Article

Frameshift mutations of human gastrin receptor gene (hGARE) in gastrointestinal cancers with microsatellite instability.

Division of Gastroenterology, Istituto Clinico Humanitas, Rozzano-Milan, Italy.
Laboratory Investigation (Impact Factor: 3.96). 04/2002; 82(3):265-71. DOI: 10.1038/labinvest.3780420
Source: PubMed

ABSTRACT Gastrointestinal tumors with DNA mismatch repair (MMR) defects show microsatellite instability (MSI) and harbor frameshift mutations in coding mononucleotide repeats of cancer-related genes (targets). We assessed MSI status in 233 sporadic gastrointestinal tumors. We classified as MSI-H (high-frequency microsatellite instability) 15 (10%) of 150 colorectal cancers and 13 (16%) of 83 gastric cancers. We searched for frameshift mutations in a coding poly(T)(8) tract within the gastrin receptor gene (hGARE), which has a potential role in gastrointestinal carcinogenesis.

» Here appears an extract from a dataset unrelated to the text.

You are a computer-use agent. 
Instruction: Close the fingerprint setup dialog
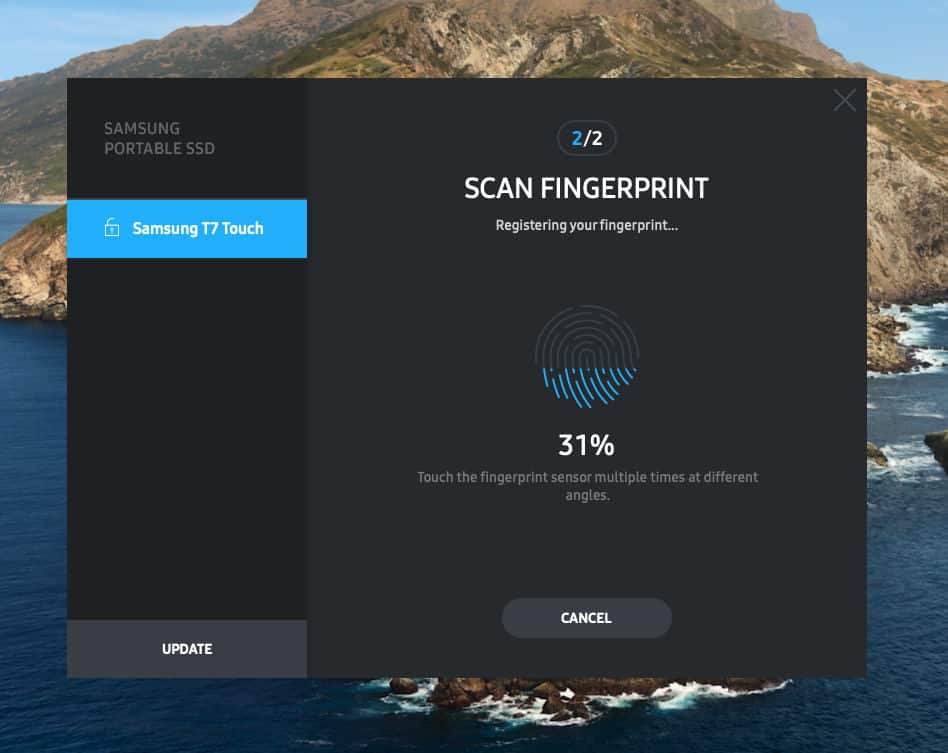coord(844,100)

To this purpose, we screened 43 unstable tumors (including 15 hereditary nonpolyposis colorectal cancer cases previously classified as MSI-H), 98 stable tumors, as well as 3 MMR-deficient and 4 MMR-proficient gastrointestinal cancer cell lines. We found mutations in 8 (19%) of the 43 MSI-H tumors but in none of the 98 stable cancers. hGARE mutation frequency was similar in gastric (23%) and colorectal cancers, including sporadic (13%) and hereditary (20%) cases. All mutated tumors proved to harbor frameshift mutations in other cancer-related genes that are considered as targets in MSI tumorigenesis. The MMR-deficient and gastrin-sensitive LoVo colorectal cancer cells also showed a hGARE heterozygous frameshift mutation, but expressed only the mutated allele. All detected mutations can be predicted to generate a truncated protein carrying amino acid changes. On the basis of genetic findings, we propose hGARE as a new candidate target gene in MSI tumorigenesis. Functional studies are warranted to elucidate the mechanism by which the hGARE mutation might contribute to gastrointestinal carcinogenesis.